:: Task description ::
Gather every line of the listing below that contains the word "under", and copy each of those lines in full.

--- Start of Exercise inputs ---

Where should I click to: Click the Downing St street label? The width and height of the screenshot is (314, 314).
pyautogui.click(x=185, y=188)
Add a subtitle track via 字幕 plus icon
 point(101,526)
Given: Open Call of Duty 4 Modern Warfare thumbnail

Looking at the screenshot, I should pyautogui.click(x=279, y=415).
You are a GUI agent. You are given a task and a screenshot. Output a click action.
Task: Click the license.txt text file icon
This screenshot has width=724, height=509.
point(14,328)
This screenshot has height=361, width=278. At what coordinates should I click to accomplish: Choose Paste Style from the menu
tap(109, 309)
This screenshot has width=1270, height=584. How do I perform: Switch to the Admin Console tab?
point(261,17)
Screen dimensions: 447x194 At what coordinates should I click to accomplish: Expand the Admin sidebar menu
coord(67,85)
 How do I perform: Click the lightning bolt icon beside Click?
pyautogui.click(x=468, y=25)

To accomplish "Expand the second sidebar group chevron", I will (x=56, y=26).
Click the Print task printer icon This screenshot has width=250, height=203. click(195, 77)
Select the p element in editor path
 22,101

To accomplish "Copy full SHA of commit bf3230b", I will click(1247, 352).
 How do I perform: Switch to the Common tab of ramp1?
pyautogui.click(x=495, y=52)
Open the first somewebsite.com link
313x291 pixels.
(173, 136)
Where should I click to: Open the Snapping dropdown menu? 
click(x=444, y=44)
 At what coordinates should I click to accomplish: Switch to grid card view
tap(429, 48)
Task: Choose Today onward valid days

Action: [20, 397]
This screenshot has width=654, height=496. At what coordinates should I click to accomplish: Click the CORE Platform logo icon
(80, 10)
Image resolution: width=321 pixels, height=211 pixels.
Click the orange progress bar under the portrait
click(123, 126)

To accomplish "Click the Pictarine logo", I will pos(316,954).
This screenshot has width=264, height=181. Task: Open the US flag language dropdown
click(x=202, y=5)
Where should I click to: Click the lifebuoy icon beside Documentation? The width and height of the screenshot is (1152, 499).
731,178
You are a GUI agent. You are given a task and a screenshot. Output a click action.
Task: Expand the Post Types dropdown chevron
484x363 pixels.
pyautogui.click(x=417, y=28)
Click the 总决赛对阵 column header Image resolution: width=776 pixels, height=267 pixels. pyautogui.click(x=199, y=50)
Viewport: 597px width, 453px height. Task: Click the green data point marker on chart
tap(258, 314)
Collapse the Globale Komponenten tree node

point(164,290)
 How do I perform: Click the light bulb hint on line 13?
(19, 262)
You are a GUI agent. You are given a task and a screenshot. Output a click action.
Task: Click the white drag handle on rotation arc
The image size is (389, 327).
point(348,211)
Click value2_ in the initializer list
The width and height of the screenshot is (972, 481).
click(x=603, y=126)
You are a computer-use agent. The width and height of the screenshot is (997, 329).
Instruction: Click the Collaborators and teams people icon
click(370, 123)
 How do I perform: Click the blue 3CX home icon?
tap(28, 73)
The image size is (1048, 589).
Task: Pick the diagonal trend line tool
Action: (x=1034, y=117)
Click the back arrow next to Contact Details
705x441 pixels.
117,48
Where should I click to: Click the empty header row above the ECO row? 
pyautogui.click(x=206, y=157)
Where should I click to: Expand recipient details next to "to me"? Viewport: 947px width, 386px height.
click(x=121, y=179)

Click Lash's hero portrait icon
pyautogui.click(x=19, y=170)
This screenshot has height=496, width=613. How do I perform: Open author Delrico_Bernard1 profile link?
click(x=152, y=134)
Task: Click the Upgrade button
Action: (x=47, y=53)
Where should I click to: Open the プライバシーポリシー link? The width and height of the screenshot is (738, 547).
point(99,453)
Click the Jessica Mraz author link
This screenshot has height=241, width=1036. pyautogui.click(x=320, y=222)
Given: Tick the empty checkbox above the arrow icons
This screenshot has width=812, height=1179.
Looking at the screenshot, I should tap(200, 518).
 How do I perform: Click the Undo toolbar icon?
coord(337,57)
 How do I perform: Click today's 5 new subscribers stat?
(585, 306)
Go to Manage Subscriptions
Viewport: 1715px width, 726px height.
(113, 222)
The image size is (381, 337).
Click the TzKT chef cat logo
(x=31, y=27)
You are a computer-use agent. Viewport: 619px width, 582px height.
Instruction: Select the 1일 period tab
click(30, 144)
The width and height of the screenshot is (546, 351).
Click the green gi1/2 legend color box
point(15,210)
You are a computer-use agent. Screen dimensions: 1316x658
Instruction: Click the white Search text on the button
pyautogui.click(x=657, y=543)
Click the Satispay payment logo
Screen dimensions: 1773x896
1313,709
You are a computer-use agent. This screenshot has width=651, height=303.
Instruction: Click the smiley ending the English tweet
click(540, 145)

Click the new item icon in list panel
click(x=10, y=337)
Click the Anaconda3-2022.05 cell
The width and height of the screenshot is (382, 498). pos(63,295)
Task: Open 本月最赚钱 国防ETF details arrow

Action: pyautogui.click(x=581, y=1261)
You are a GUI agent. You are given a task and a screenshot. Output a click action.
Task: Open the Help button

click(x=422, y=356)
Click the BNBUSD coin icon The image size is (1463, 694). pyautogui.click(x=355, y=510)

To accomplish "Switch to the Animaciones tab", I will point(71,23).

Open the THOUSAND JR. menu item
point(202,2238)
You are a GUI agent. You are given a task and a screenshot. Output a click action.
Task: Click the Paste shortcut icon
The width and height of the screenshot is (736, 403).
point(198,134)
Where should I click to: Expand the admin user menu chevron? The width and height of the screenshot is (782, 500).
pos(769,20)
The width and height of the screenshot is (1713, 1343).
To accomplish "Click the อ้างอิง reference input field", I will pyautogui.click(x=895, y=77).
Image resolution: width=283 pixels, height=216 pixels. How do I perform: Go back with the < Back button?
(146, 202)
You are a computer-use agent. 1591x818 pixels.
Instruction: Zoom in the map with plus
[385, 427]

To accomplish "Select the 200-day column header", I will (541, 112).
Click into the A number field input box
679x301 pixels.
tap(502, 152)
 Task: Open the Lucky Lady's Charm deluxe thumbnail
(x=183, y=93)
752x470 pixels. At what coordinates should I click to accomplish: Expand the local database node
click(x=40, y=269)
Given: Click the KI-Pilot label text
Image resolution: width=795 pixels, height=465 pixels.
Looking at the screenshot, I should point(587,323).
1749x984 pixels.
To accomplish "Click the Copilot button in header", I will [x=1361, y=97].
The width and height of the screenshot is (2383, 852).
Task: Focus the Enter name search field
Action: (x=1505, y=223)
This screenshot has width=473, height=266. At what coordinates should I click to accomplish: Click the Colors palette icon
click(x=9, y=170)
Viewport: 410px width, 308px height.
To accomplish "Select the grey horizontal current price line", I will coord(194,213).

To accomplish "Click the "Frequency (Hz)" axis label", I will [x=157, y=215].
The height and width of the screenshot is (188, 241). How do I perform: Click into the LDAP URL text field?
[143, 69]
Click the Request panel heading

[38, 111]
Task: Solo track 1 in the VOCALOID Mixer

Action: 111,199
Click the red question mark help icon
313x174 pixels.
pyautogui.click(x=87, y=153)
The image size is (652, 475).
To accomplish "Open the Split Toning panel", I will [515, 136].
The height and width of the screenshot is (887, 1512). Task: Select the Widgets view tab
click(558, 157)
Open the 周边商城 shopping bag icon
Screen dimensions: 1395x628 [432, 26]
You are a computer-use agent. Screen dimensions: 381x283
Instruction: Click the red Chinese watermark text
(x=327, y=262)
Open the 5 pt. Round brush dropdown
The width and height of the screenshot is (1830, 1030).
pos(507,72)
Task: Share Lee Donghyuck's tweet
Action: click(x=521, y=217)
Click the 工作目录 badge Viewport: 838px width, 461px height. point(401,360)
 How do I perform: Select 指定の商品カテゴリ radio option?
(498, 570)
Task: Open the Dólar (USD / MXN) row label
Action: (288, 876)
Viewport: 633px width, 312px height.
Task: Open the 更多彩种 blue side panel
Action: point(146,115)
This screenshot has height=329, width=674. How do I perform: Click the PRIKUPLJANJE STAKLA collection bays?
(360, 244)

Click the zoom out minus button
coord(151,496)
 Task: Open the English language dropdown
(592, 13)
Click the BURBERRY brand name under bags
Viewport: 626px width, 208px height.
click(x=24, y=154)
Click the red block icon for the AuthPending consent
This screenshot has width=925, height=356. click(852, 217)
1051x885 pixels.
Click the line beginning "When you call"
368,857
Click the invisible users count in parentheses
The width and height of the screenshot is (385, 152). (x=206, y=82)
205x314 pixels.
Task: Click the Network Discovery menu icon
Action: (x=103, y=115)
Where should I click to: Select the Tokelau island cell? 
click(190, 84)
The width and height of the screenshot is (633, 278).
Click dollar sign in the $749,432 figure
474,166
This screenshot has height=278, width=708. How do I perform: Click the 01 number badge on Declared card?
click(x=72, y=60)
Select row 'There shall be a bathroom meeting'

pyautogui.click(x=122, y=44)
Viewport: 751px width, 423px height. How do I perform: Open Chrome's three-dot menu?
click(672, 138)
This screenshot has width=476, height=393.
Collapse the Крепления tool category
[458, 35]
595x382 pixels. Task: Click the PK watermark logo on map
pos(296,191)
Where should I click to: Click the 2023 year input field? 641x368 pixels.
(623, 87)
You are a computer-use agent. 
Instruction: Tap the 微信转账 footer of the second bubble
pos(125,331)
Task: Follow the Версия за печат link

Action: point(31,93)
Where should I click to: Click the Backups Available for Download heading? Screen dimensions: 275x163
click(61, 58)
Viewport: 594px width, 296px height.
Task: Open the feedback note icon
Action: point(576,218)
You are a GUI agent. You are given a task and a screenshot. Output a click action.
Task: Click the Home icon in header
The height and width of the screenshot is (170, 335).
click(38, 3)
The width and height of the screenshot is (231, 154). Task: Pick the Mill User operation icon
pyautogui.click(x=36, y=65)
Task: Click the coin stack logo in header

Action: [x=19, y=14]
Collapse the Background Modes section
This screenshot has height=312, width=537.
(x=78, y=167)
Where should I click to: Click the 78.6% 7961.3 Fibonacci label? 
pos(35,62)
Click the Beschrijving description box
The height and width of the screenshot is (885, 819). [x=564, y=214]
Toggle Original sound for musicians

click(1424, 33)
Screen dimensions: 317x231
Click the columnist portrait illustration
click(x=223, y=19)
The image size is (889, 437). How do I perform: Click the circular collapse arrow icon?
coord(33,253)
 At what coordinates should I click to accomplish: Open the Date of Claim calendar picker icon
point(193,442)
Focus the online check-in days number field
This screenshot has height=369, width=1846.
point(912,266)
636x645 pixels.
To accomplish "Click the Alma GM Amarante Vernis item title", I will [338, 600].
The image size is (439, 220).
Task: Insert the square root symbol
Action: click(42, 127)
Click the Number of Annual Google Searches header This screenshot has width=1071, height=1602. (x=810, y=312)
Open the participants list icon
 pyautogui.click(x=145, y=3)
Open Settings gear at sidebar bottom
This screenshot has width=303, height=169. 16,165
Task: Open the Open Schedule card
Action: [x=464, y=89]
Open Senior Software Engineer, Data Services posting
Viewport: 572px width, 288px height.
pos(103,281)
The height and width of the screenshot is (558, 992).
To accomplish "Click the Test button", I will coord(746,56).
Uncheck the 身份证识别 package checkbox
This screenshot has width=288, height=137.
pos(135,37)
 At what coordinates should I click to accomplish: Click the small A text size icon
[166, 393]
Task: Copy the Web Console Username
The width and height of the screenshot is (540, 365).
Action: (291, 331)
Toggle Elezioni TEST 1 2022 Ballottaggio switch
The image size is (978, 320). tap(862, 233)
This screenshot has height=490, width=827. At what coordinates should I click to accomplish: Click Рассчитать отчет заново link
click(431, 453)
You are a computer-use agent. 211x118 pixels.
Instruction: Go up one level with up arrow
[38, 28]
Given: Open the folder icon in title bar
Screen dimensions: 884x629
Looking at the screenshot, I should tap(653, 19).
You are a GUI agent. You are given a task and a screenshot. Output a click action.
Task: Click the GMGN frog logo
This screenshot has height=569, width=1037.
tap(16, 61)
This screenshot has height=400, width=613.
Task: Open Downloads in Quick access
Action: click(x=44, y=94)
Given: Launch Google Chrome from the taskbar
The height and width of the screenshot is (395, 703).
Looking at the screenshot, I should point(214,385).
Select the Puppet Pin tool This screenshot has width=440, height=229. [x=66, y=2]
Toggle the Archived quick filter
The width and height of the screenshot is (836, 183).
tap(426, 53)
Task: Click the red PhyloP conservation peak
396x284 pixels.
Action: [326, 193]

--- End of Exercise inputs ---

:: Exercise response ::
Click the orange progress bar under the portrait
Click the BURBERRY brand name under bags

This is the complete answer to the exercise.